Despite this, Bernard Courtney of LED lighting specialist Signify (formerly Philips Lighting) insists that vertical farming is “the future”. “It is far more sustainable – particularly in city environments – and you have far greater control over your crop yield and quality,” he says. “The next five to ten years will see a further rise in the popularity of this section of horticulture. And as the technology supporting it continues to improve, vertical farming will become more diverse and sophisticated.”
According to Courtney, there is a group of greenhouse growers switching to indoor and vertical production in a bid to gain greater control over the growing process. “This trend will continue to drive demand for lighting control systems and puts a much greater emphasis on LED lighting,” he says.

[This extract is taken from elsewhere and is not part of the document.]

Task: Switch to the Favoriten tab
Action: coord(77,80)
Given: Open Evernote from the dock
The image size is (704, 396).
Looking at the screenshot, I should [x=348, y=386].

In addition, a number of UK growers have begun using LEDs in their greenhouses, allowing themselves to alter the colour, intensity and duration of their lighting, and thus improve yields and crop quality. Wight Salads, Sterling Suffolk and Flavourfresh Salads have already made the switch, prompting reports of a pink glow on the horizon in Merseyside from the Flavourfresh facility near Liverpool.
The biggest business opportunities in indoor production are not in fruit and veg however – the real money’s in pharmaceutical marijuana, and this is an area GND has just moved into. The global market for legal cannabis is set to be worth $66.3 billion by 2025, according to a report by Grand View Research, with compound annual growth of almost 25 per cent forecast. This is based on the increasing legalisation and use of cannabis, both medically and recreationally.
Although the drug remains illegal for recreational use in the UK, Britain has a thriving legal cannabis market, and thanks to Home Office permissions, and a few legal loopholes, hundreds of millions of pounds in revenue are generated each year. Last year, a UN report revealed that Britain had become the biggest producer and exporter of legal cannabis in the world, and in recent years and months production facilities have been announced in Norfolk, Wiltshire and Scotland. Britain’s biggest marijuana farm, run by GW Pharmaceuticals, opened in Sittingbourne back in 1998.
The same company began cannabis production at the Cornerways Nursery tomato glasshouse back in 2017, and the switch from tomatoes to pharmaceuticals could be a sign of things to come if more UK glasshouse growers decide to shift to products with a higher margin.